• Verilen görev
Erdoğan'ın ortak yayındaki sözlerini aktaran metne göre aşağıdaki ifadelerin her birine evet ya da hayır deyin ve metinden kararı belirleyen sözleri aynen alıntılayın. (a) Erdoğan, Show TV-Habertürk-Bloomberg HT ortak yayınına katıldı. (b) Erdoğan'a göre Cumhurbaşkanı'nın Meclis'i feshetme yetkisi vardır. (c) Erdoğan'a göre Meclis erken seçim kararını Cumhurbaşkanı'nın talebiyle alır.

Cumhurbaşkanı Erdoğan: Niye 'hayır' dediklerinin izahını yapamıyorlar

Cumhurbaşkanı Recep Tayyip Erdoğan, Show TV-Habertürk TV-Bloomberg HT ortak canlı yayınında gündeme dair soruları yanıtladı.

Cumhurbaşkanı Recep Tayyip Erdoğan, Show TV-Habertürk-Bloomberg HT ortak yayınına katıldı.

Cumhurbaşkanı Erdoğan, 16 Nisan halk oylaması hakkında  Şu anda ibre yükselişte, böyle bir durum söz konusu. Bunun daha iyi olacağı inancındayım. Çünkü 'hayır' diyenler niye 'hayır' dediklerinin izahını yapamıyorlar." dedi.

Erdoğan sözlerini şöyle sürdürdü:

"Ellerinde buna yönelik bir veri yok. Yani şunun için mi 'hayır' diyecekler? Kandil'deki teröristler 'hayır' çağrısında bulunuyor diye mi 'hayır' diyecekler veya İmralı'daki teröristbaşı 'hayır' diyor diye mi 'hayır' diyecekler veya Pensilvanya'daki FETÖ'nün başı 'hayır deyin' diye çağrıda bulunuyor diye mi 'hayır' diyecekler? Niye 'hayır' diyecekler? Bu önemli. 'Evet' demenin gerekçeleri var ama 'hayır' demenin gerekçesi yok. Ülkemizi bölmeye, milletimizi parçalamaya çalışan, 15 Temmuz'un faillerinin içinde olduğu bütün bu 'hayır' diyenlerle beraber hareket etmek, herhalde bu noktada 'hayır' ifadesini kavrama anlamına gelmez."

KILIÇDAROĞLU'NUN CUMHURBAŞKANI'NIN TBMM'Yİ FESİH YETKİSİYLE İLGİLİ SÖZLERİ

Sayın Kılıçdaroğlu bu maddeleri okumamış. 18 maddeden haberi yok. Cumhurbaşkanı 5+5 iki dönem seçilir. İkinci dönemde 'Cumhurbaşkanı Meclis'i fesheder dedi' dikkat ederseniz. Cumhurbaşkanı'nın Meclis'i feshi yetkisi yok. Dürüst ol, yalan söyleme. Dinleyenler de zannediyor ki Cumhurbaşkanı'nın fesih yetkisi var. Böyle bir şeyi niye söylüyorsun?

Cumhurbaşkanı'nın Meclis'i fesih yetkisi yoktur. Meclis'in bir erken seçim yapma yetkisi var mıdır? Böyle bir karar alabilir mi? Meclis'in böyle bir karar alma yetkisi var. Ama bunu Meclis alır. Cumhurbaşkanı'nın talebiyle değil. Bunun için de oranlar var. Meclis o oranı yakalayamadığı takdirde böyle bir yetkisi de yok."

• Kayıt listesi
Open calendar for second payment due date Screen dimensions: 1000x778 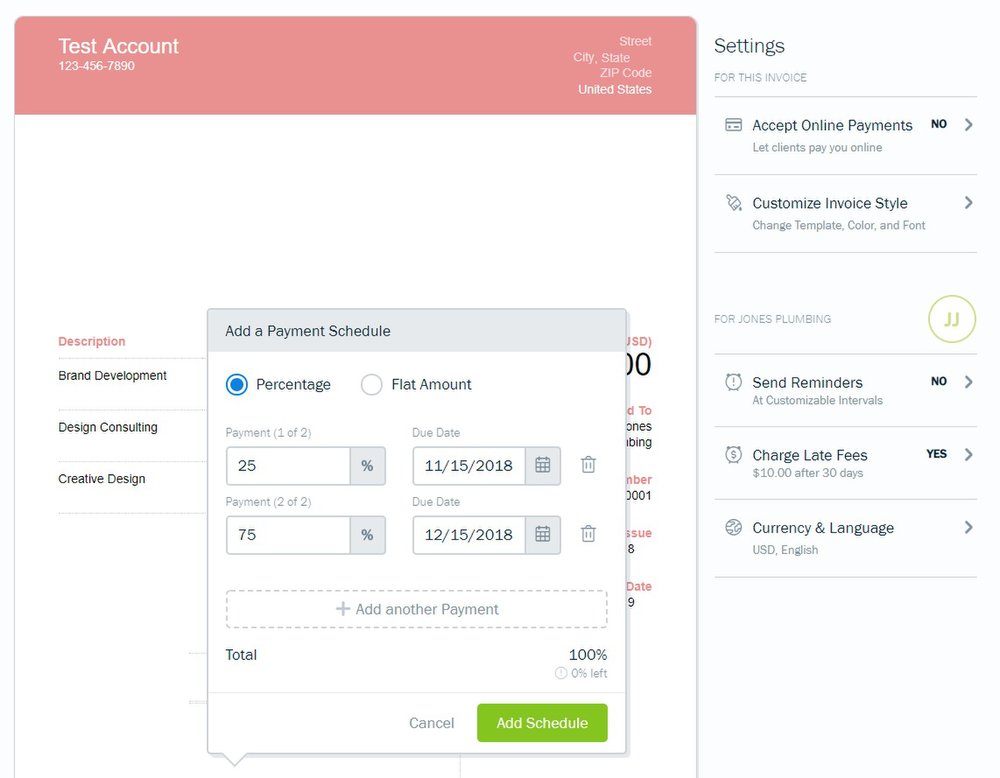[x=543, y=534]
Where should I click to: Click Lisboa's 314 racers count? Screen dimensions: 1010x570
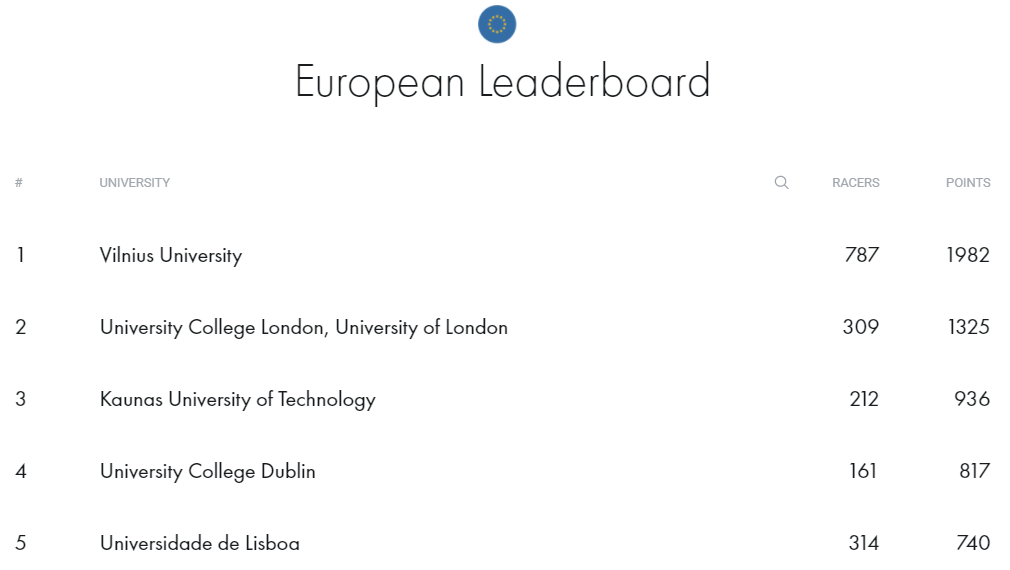click(x=864, y=543)
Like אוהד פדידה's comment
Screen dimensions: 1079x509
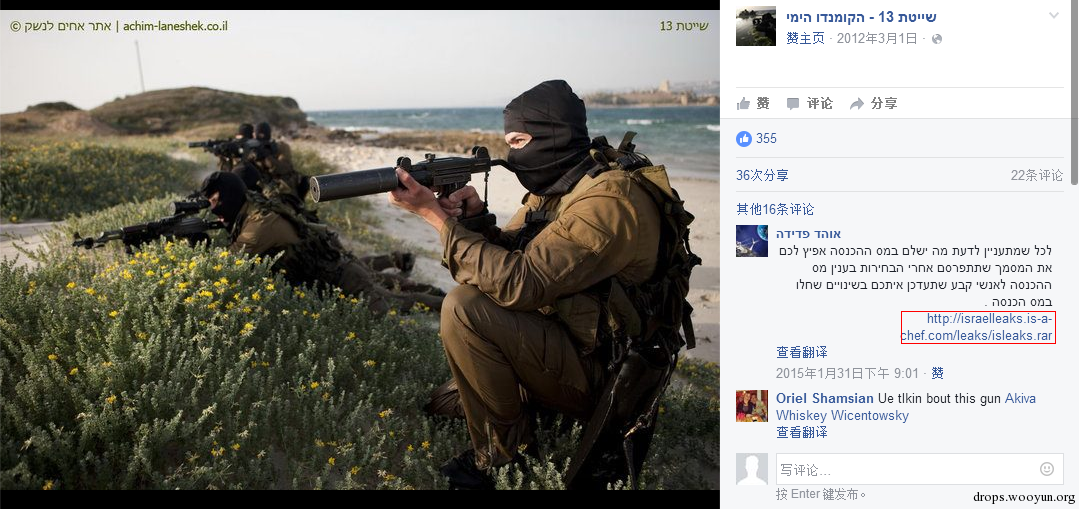(x=937, y=373)
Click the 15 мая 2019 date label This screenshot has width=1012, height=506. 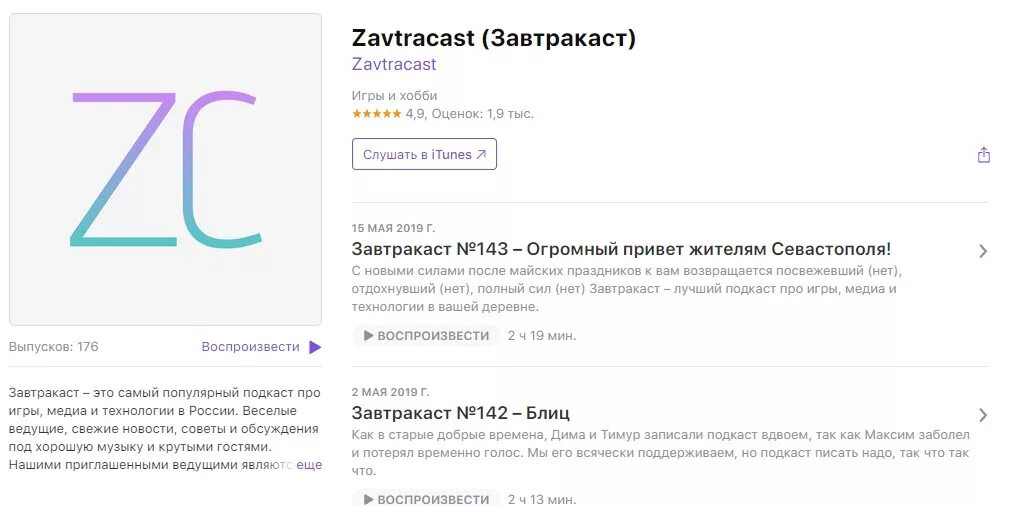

• Çıktı
(a) Evet: "Cumhurbaşkanı Recep Tayyip Erdoğan, Show TV-Habertürk-Bloomberg HT ortak yayınına katıldı."
(b) Hayır: "Cumhurbaşkanı'nın Meclis'i feshi yetkisi yok."
(c) Hayır: "Ama bunu Meclis alır. Cumhurbaşkanı'nın talebiyle değil."